VORLIEGENDER TEXT:
Da wir bereits von mehreren Leuten gehört haben, dass es hier sehr schöne heisse Quellen, die Strawberry Hot-Springs, geben soll und wir durchaus ein wenig Entspannung gebrauchen können, machen wir uns auf den Weg, nicht ahnend, dass die Quellen knapp zehn Kilometer entfernt sind. Nach den ersten vier Kilometern nimmt uns dann aber ein Auto mit zu den Quellen.
Viel gelobt aber letztlich eher enttäuschend und überteuert.
Auf dem Heimweg gehen wir am Supermarkt vorbei. Und, oh Freude, was finde ich da? Eine richtig gut sortierte Käsetheke, mit reichlich Importen aus Europa, in der ich sogar meinen Lieblingskäse finde. Mit Käse haben es die Amerikaner ja leider nicht so…
Was für eine Freude! Ich habe fast Tränen in den Augen, als ich endlich ein Stück eßbare Heimat in den Händen halte. Teuer natürlich, aber jeden Cent wert. 😀
Ach ja, was ich vergessen hatte (aber meine Basis in der Heimat hat mich daran erinnert; an dieser Stelle ein herzliches Dankeschön an Elmar!):
Mit dem 100. Tag habe ich auch gleichzeitig die Hälfte der Strecke des CDTs geschafft! Juhu! Ein weiterer Grund anzustoßen und zu feiern.
MONTAG:
Pakete von der Post holen, Vorräte aufstocken, Hosen enger nähen (habe noch kein passendes neues Paar gefunden), ausruhen.
Liebe Grüße
Maria
101. Tag (on trail) Sa 25.07.2015
Am Morgen spendiert die örtliche Bank in Walden ein kostenloses Pancake-Frühstück für jeden der vorbeikommt. Das lassen wir uns natürlich nicht entgehen! Die Sonne scheint, es ist bereits recht warm und wir setzen uns an einen der Tische, die mehr im Schatten stehen.
Biker fahren vorbei und stellen ihre Maschinen vor dem ‚Saloon‘ ab, wo sie schön aufgereiht stehen, wie früher die Pferde der Cowboys.
Als wir zurücktrampen wollen hält kein einziges Auto. Die kilometerlange, geradeaus laufende Straße
ist um diese Zeit auch nicht sehr belebt. Links und rechts davon wimmelt es allerdings von Präriehunden, die entweder wie Kerzen auf ihren Beobachtungsposten, ihren Erdhügelchen stehen, oder geschäftig hin und her rennen.
Keinen Moment lang werden wir aus den Augen gelassen und die Warnrufe schallen über die Ebene.
Wir entscheiden uns spontan die Straße zu verlassen und suchen uns einen spannenderen Weg querfeldein.
Die richtige Entscheidung, wie sich herausstellt.

ARBEITSANWEISUNGEN:
1. Entscheiden Sie anhand des Reiseberichts, ob die folgenden Aussagen zutreffen, und belegen Sie jede Antwort mit den ausschlaggebenden Worten des Textes: (a) Die Strawberry Hot-Springs liegen knapp zehn Kilometer entfernt. (b) An der Käsetheke im Supermarkt findet sich sogar der Lieblingskäse. (c) Beim Zurücktrampen hält schon bald ein Auto an.
2. Erklären Sie mithilfe des Reiseberichts, warum sich die Gruppe auf den Weg zu den Strawberry Hot-Springs macht.

DATENSÄTZE:
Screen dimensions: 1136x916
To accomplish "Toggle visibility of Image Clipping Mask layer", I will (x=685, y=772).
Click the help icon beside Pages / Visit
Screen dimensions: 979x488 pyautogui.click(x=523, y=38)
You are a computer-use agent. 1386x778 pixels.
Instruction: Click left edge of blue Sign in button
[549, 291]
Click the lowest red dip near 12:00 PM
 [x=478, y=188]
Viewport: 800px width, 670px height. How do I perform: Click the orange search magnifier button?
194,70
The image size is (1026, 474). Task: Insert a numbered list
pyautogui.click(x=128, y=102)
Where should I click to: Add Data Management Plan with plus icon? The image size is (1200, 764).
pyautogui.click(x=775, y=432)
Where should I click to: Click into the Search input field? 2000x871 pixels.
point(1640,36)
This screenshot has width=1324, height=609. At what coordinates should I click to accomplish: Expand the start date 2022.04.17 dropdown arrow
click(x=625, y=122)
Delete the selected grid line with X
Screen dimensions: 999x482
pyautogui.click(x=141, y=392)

LÖSUNGEN ZU AUFGABEN:
1.
(a) Ja: „dass die Quellen knapp zehn Kilometer entfernt sind“
(b) Ja: „in der ich sogar meinen Lieblingskäse finde“
(c) Nein: „Als wir zurücktrampen wollen hält kein einziges Auto.“

2. Mehrere Leute haben erzählt, dass es dort sehr schöne heiße Quellen geben soll. Außerdem kann die Gruppe ein wenig Entspannung gut gebrauchen.